FeatureTGI/vLLMOllama
OpenAI API✅ Yes❌ No (custom API)
SetupMedium (Docker)Easy (one command)
ModelsAny Hugging FaceCurated list
Performance⚡⚡⚡ Optimized⚡⚡ Good
LLPhant Support✅ Yes (via OpenAI client)❌ Requires adapter
Production✅ Yes✅ Yes

Recommendation:

  • Use TGI/vLLM if you need OpenAI API compatibility
  • Use Ollama if you want simpler setup and don't need OpenAI API

Integration Examples

Example 1: RAG with Local Mistral

use LLPhant\Chat\OpenAIChat;
use LLPhant\Embeddings\VectorStores\Qdrant;

// Configure OpenAI client to use local TGI
$config = [
'base_uri' => 'http://tgi-mistral:80',
'timeout' => 30
];

$chat = new OpenAIChat($config);

// Use for RAG
$context = $vectorStore->search($query, 5);
$prompt = "Based on this context: {$context}\n\nQuestion: {$query}";
$answer = $chat->generateText($prompt);

Example 2: Entity Extraction with Local Mistral

function extractEntities(string $text): array
{
$prompt = "Extract all person names, organizations, and locations from this text.
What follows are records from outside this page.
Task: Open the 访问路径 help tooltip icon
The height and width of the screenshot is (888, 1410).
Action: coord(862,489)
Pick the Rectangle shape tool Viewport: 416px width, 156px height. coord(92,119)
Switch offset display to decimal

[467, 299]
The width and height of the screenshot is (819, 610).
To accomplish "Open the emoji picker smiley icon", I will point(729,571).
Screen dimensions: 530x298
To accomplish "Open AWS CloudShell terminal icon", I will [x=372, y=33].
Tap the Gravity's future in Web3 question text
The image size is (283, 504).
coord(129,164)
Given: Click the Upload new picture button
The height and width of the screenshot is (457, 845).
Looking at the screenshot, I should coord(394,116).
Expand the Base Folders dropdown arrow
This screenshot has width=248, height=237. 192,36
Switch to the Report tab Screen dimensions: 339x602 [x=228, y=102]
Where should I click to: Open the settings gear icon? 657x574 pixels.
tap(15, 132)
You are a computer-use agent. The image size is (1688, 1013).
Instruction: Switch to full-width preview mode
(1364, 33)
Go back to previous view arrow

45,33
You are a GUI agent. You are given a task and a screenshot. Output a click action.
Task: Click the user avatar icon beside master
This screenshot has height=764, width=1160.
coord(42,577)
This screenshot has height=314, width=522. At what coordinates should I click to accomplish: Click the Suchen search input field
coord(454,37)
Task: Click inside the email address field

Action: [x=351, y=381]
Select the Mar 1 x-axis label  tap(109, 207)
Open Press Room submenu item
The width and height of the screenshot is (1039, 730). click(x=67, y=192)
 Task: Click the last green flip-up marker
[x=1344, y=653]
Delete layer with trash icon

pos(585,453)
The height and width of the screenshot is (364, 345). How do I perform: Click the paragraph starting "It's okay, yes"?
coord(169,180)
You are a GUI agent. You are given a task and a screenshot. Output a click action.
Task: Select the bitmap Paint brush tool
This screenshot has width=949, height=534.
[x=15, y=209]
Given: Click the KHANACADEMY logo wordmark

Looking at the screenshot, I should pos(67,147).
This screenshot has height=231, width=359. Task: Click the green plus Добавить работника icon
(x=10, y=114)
Return as JSON.\n\nText: {$text}";

$response = callLocalLLM($prompt, 'http://tgi-mistral:80');
return json_decode($response, true);
}

$text = "Jan de Vries works at Gemeente Amsterdam in the Netherlands.";
$entities = extractEntities($text);

// Result:
// {
// "persons": ["Jan de Vries"],
// "organizations": ["Gemeente Amsterdam"],
// "locations": ["Netherlands"]
// }

Example 3: Document Summarization

function summarizeDocument(string $content): string
{
$prompt = "Summarize the following document in 3-5 sentences:\n\n{$content}";
return callLocalLLM($prompt, 'http://tgi-mistral:80');
}

Production Deployment

Resource Allocation

# Production TGI configuration
tgi-mistral:
deploy:
replicas: 2 # For high availability
resources:
limits:
memory: 32G
cpus: '8'
reservations:
memory: 16G
devices:
- driver: nvidia
device_ids: ['0', '1'] # Use specific GPUs
capabilities: [gpu]

Monitoring

# Check TGI metrics
curl http://localhost:8081/metrics

# vLLM metrics (Prometheus format)
curl http://localhost:8082/metrics

Load Balancing

For multiple instances, use nginx:

upstream tgi_backend {
server tgi-mistral-1:80;
server tgi-mistral-2:80;
}

location /v1/ {
proxy_pass http://tgi_backend;
}

External Resources


Summary: TGI and vLLM provide OpenAI-compatible APIs for local Hugging Face models like Mistral. This allows LLPhant and other OpenAI clients to use local models instead of cloud APIs, ensuring privacy and cost savings.